What you need to do:
Lines with "will" in the records below: say how many there are, and add nothing.

---------- Dataset records

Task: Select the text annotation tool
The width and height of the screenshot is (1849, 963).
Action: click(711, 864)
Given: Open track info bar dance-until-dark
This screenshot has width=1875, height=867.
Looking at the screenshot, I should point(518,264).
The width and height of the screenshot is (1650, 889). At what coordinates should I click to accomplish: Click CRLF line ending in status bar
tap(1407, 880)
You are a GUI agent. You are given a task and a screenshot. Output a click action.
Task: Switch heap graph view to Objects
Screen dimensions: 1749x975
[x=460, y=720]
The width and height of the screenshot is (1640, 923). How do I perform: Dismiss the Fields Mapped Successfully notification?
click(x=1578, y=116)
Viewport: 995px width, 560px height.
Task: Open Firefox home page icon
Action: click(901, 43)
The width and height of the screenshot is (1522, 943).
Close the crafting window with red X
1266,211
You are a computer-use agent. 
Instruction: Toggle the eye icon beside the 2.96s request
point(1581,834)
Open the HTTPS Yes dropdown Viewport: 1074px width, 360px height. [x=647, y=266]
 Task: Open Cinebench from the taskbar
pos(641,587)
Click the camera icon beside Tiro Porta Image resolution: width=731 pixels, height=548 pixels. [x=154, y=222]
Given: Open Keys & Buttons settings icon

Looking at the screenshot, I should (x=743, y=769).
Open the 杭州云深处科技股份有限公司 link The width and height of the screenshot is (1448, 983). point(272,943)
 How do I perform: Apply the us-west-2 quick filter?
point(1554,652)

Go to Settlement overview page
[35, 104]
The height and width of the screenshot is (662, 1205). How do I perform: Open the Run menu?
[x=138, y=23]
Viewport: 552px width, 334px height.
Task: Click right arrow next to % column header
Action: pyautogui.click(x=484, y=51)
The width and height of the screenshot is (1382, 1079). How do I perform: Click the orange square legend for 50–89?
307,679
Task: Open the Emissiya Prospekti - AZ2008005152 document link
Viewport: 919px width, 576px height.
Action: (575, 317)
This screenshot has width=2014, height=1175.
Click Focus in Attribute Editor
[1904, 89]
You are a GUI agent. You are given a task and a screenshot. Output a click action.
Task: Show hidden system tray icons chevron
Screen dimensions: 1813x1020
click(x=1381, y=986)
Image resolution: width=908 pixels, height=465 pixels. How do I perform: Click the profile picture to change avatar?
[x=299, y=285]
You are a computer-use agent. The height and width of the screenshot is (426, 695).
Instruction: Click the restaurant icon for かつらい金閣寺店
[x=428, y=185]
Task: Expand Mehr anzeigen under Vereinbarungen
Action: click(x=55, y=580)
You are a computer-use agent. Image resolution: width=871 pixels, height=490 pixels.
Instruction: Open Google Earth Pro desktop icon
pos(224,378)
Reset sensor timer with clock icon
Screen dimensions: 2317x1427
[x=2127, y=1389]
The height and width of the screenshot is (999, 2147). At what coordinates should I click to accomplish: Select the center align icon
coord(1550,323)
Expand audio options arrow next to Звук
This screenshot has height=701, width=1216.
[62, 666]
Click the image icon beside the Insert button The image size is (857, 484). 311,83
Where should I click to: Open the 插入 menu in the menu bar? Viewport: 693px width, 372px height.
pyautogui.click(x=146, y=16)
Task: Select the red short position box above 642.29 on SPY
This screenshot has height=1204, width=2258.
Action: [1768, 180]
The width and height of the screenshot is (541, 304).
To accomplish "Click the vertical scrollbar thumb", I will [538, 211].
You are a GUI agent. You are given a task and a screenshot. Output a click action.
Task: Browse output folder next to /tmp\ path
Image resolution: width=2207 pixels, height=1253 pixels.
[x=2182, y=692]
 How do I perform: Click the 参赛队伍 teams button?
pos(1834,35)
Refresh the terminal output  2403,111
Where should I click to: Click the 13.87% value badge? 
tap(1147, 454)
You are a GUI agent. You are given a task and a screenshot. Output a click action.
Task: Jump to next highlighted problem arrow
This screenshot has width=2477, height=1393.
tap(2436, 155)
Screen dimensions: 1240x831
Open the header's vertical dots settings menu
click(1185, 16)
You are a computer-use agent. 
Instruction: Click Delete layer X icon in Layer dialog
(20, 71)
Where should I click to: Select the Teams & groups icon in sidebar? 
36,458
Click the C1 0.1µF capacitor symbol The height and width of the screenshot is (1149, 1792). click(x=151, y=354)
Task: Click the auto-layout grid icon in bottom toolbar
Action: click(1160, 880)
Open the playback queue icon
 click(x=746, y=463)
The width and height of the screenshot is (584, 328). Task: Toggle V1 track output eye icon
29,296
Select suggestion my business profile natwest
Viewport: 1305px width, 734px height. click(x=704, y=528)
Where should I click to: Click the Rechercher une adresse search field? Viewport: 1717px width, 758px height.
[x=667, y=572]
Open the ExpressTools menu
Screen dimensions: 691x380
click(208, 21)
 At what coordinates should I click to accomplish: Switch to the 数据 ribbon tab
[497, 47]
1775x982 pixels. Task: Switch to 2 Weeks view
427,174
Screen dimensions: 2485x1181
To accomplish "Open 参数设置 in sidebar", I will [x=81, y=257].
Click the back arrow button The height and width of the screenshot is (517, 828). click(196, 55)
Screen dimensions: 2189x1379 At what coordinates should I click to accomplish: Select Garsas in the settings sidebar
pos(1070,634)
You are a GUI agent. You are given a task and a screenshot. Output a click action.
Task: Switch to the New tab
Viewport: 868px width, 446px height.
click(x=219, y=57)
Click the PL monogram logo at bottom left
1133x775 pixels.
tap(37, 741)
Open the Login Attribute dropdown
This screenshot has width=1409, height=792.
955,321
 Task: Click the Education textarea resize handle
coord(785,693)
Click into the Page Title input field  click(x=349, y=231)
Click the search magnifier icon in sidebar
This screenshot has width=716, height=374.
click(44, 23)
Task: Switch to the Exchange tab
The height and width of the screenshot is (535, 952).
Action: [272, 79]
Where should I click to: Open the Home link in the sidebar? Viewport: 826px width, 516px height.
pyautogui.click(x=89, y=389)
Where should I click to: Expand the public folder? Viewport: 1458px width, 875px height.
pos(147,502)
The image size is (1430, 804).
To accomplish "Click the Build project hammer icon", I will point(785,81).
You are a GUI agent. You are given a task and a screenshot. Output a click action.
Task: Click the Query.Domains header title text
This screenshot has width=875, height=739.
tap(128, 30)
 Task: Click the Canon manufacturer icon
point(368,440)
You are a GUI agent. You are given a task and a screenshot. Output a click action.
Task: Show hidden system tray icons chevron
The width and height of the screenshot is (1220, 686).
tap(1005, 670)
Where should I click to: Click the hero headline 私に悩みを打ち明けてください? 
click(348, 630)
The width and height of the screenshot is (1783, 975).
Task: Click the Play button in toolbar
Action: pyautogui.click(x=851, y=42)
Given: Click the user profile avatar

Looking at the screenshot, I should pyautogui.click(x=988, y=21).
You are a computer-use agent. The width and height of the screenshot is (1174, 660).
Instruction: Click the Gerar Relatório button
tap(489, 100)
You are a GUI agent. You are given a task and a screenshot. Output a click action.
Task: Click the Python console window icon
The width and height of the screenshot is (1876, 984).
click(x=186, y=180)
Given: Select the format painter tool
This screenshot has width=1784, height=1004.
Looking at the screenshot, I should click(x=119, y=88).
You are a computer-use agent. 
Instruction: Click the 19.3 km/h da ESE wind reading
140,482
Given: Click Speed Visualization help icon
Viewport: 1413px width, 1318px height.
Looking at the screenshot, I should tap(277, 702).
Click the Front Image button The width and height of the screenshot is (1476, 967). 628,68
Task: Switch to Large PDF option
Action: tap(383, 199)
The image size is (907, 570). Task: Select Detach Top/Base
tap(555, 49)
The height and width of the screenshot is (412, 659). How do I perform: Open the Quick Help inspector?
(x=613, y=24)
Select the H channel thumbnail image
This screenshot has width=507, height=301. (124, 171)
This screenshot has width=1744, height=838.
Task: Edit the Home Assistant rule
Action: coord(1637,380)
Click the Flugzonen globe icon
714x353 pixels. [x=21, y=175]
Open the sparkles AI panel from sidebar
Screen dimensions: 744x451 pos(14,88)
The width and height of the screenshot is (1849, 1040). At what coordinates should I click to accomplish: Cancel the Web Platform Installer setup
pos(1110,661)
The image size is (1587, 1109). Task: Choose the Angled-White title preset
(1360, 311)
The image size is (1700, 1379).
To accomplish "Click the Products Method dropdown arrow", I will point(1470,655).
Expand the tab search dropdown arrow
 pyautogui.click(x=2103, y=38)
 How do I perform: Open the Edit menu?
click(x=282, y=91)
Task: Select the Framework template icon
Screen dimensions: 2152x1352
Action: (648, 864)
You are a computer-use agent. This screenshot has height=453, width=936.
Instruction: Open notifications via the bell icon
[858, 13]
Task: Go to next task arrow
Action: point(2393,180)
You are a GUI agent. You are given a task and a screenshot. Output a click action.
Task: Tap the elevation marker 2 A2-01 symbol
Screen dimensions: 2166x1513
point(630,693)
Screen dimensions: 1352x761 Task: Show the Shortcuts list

--------------------

Output:
4